When the last, time-slipping clock sticks fast,
ratchet-locked and still, and the last rage
rumbles past and yet no screams decry
the cloistered boxing into cocooned cage;

when the sodium painted sky seeps clean
into clear black night and even fairy lights fail;
when the hot, whispered breath is cordoned so tight,
stifled and silenced, blanketed and frail;

when the cold creeps to cover the fire’s faintest spark
and the dark is oppressive, but curbed and defined;
when danger is confined and the limits are quite safe
and they tell us and sell us it’s best left behind;

will you dare to dance lightly on fences and tracks,
face dragons and princes and prisons and pens,
and clamber over palisades and balustrades and pounds
and rip out the restrictions and the rules we need to cleanse?
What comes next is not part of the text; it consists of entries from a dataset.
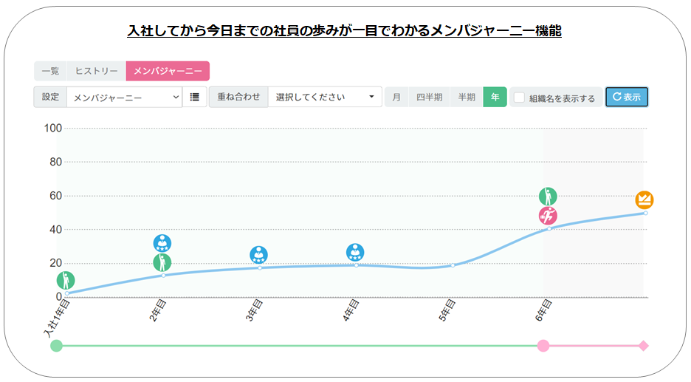Click the blue team icon at 3年目
This screenshot has width=691, height=382.
[258, 255]
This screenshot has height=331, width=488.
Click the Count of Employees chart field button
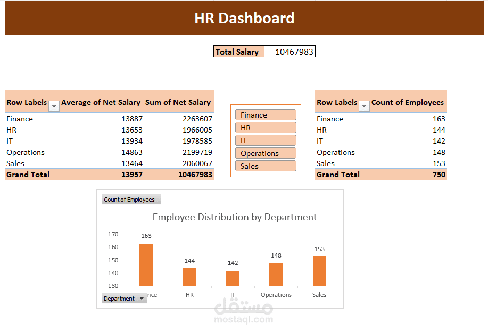tap(131, 199)
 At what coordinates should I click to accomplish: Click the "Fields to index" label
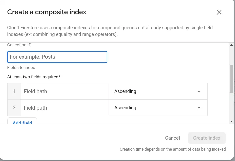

Anyway that is why I need to settle down for half an hour in the mornings and think.

3 comments:

Manu Manickvel said...

Mr Hamblin, i was a friend & neighbour of the Locke's (Justin was a year younger,his dad Trevor &mom) in Bangalore, India in the early '70s. Thru ur blog i came to know of his passing(found the Telegraph article too)& his mother's. I could find his dad's address but not his phone/email. I would be v grateful if you could mail me the details.
Thanks.
Manu.
manickvel@gmail.com
P.S. just found ur blog today - how do you find the time for such thought-provoking writings?! i wish there were more such folk...

Burke said...

Doc,

Do you ever solve problems in your sleep, perhaps unconsciously, and wake up with answers or at least good insights?

Terry Hamblin said...

Yes I do.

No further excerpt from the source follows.